Compared with the shelf life of available formulations as EPN infected insect cadavers or water dispersible granules (Kagimu et al., 2017), the proposed ABs are still not better because the two strategies tested marginally improve the survival and infectivity of nematodes, mainly depending on the fitness of each EPN species tested. Pre-conditioning benefits to Sg, coating of ABs benefits to Hb and Prec-C benefits slightly to Sc. However, the advantages of ease of IJs pre-conditioning and ABs preparation are maintained, which is important to develop low cost and simplest biopesticide technology for small farmers in less industrialized countries, where resources and equipment as liquid spray technology or air-conditioning are limited (Grzywacz et al., 2014).

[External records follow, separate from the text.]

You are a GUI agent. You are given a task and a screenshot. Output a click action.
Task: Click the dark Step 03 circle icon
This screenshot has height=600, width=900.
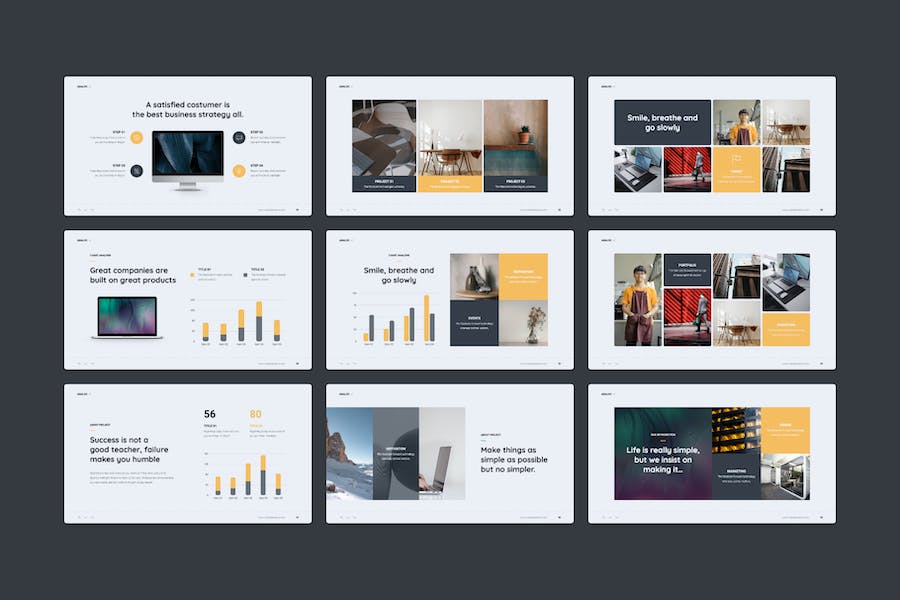(137, 170)
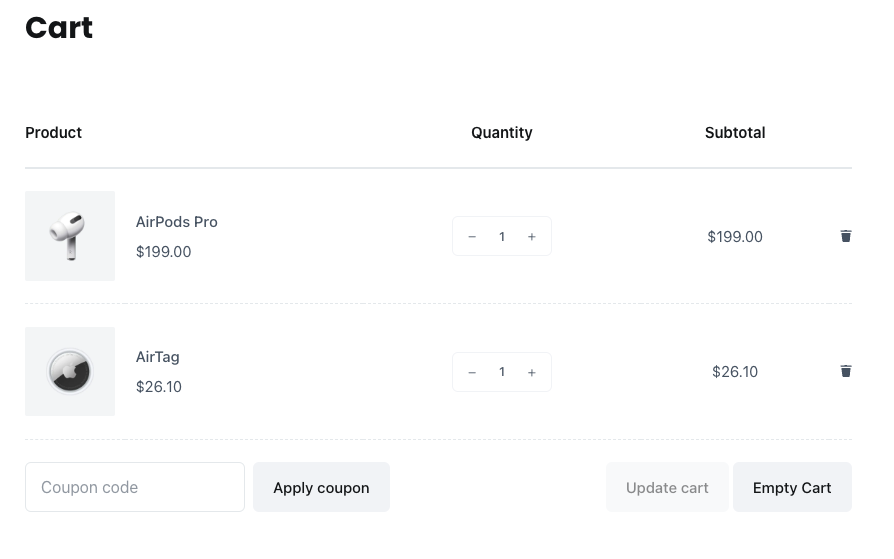This screenshot has width=894, height=559.
Task: Delete AirPods Pro with trash icon
Action: 846,236
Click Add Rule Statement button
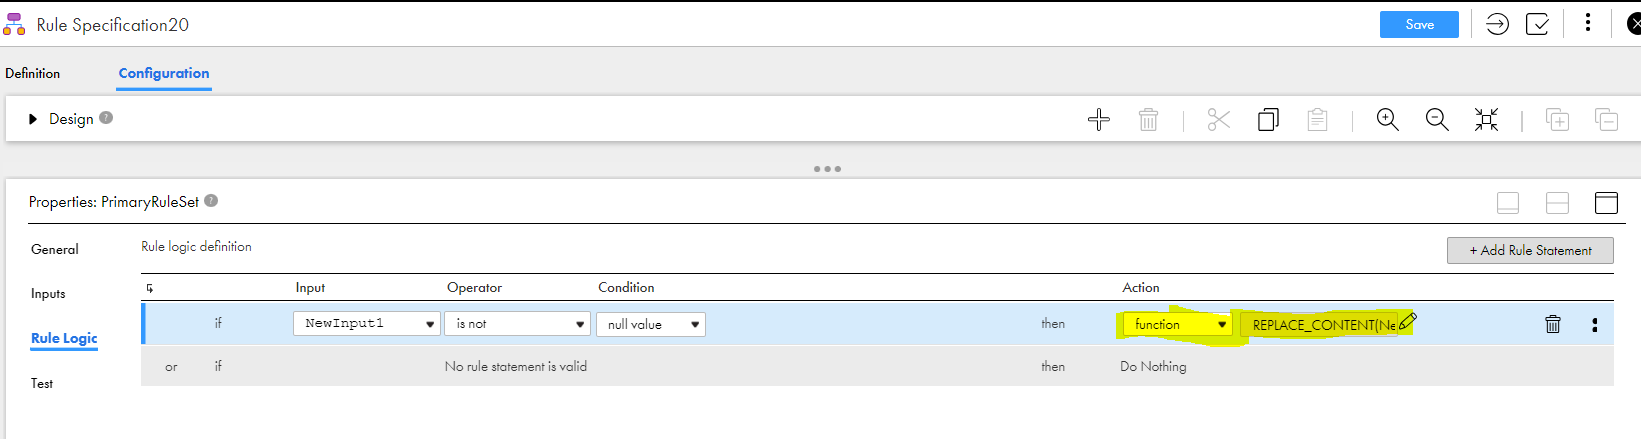Viewport: 1641px width, 439px height. (1530, 250)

Under a particular combination of formulation characteristics as EPN species, alginate coating and response of the EPNs to the pre-conditioning in plaster of Paris, the functionality of the sodium ABs to maintain viable and pathogenic IJs was favored. In relation to the pre-conditioning, only Steinernema glaseri IJs marginally favored their survival, as well as their infectivity on Galleria mellonella. The preconditioned IJs of Steinernema glaseri and Heterorhabditis bacteriophora showed a low percentage of survival to the formulation in sodium ABs; however, in the bioassays, a high percentage of infectivity was observed on 3rd instar larvae of Galleria mellonella. The coating of the sodium ABs resulted in the maintenance of a high infectivity in Sc and Hb up to 28 d, while the combination of pre-conditioning and coating slightly favored Sc followed by Sg.
The most promising combination to maintain nematode survival and infectivity at room temperature (23 ± 3°C) was using Steinernema carpocapsae IJs with or without pre-conditioning in coated or uncoated sodium ABs, which extended its survival time to 35 d with a minimal survival rate of 10% and preserved its infectivity (100%) against Galleria mellonella larvae.